Why People Are So Bad At Picking Passwords 299

mrspoonsi writes "Studies suggest red-haired women tend to choose the best passwords and men with bushy beards or unkempt hair, the worst. These studies also reveal that when it comes to passwords, women prefer length and men diversity. On the internet, the most popular colour is blue, at least when it comes to passwords. If you are wondering why, it is largely because so many popular websites and services (Facebook, Twitter and Google to name but three) use the colour in their logo. That has a subtle impact on the choices people make when signing up and picking a word or phrase to form a supposedly super-secret password.
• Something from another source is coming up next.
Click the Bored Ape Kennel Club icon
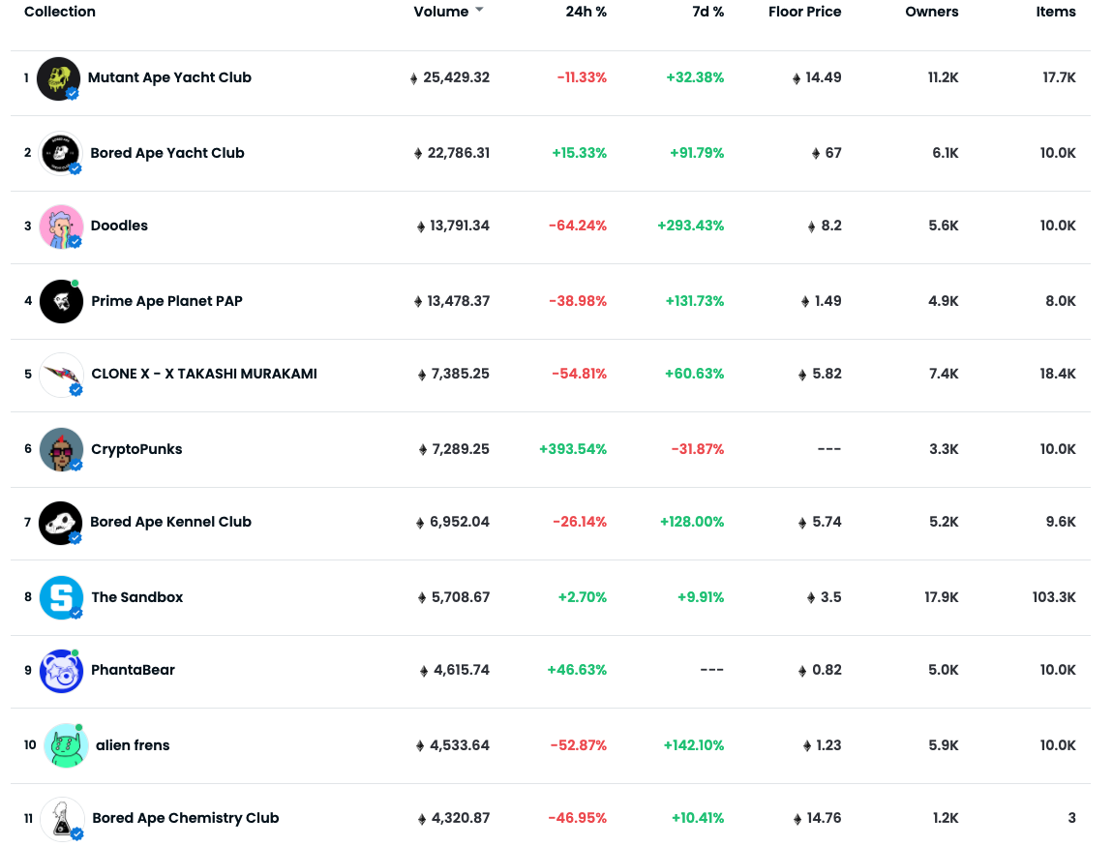 pos(60,523)
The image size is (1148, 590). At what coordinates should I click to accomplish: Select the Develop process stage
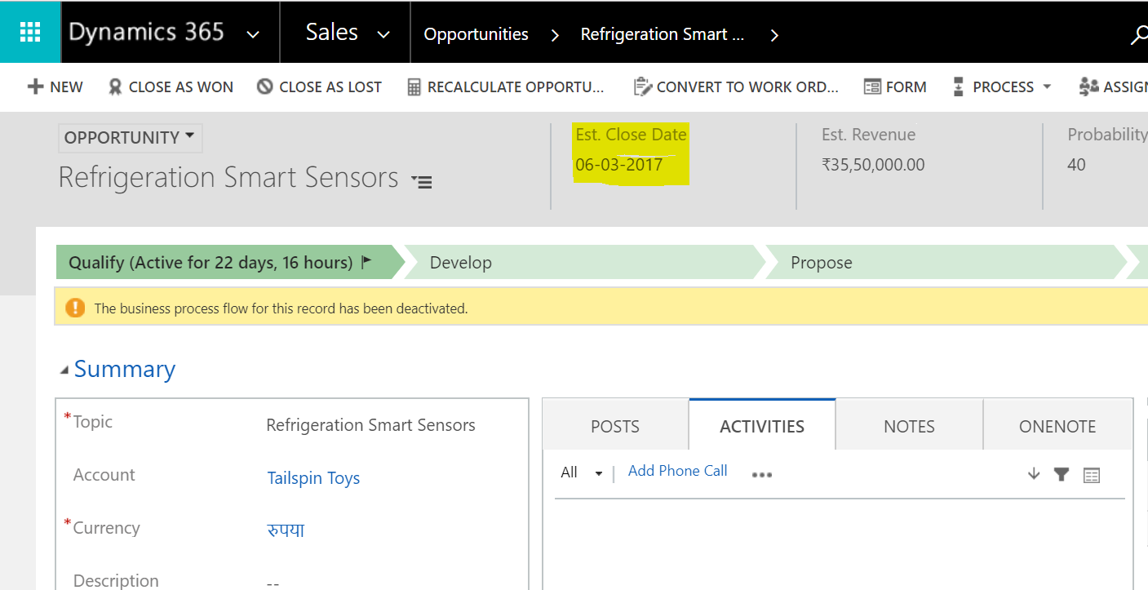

The number one conclusion from looking at that data — people are lousy at picking good passwords. 'You have to remember we are all human and we all make mistakes,' says Mr Thorsheim. In this sense, he says, a good password would be a phrase or combination of characters that has little or no connection to the person picking it. All too often, Mr Thorsheim adds, people use words or numbers intimately linked to them. They use birthdays, wedding days, the names of siblings or children or pets. They use their house number, street name or pick on a favourite pop star. This bias is most noticeable when it comes to the numbers people pick when told to choose a four digit pin. Analysis of their choices suggests that people drift towards a small subset of the 10,000 available. In some cases, up to 80% of choices come from just 100 different numbers."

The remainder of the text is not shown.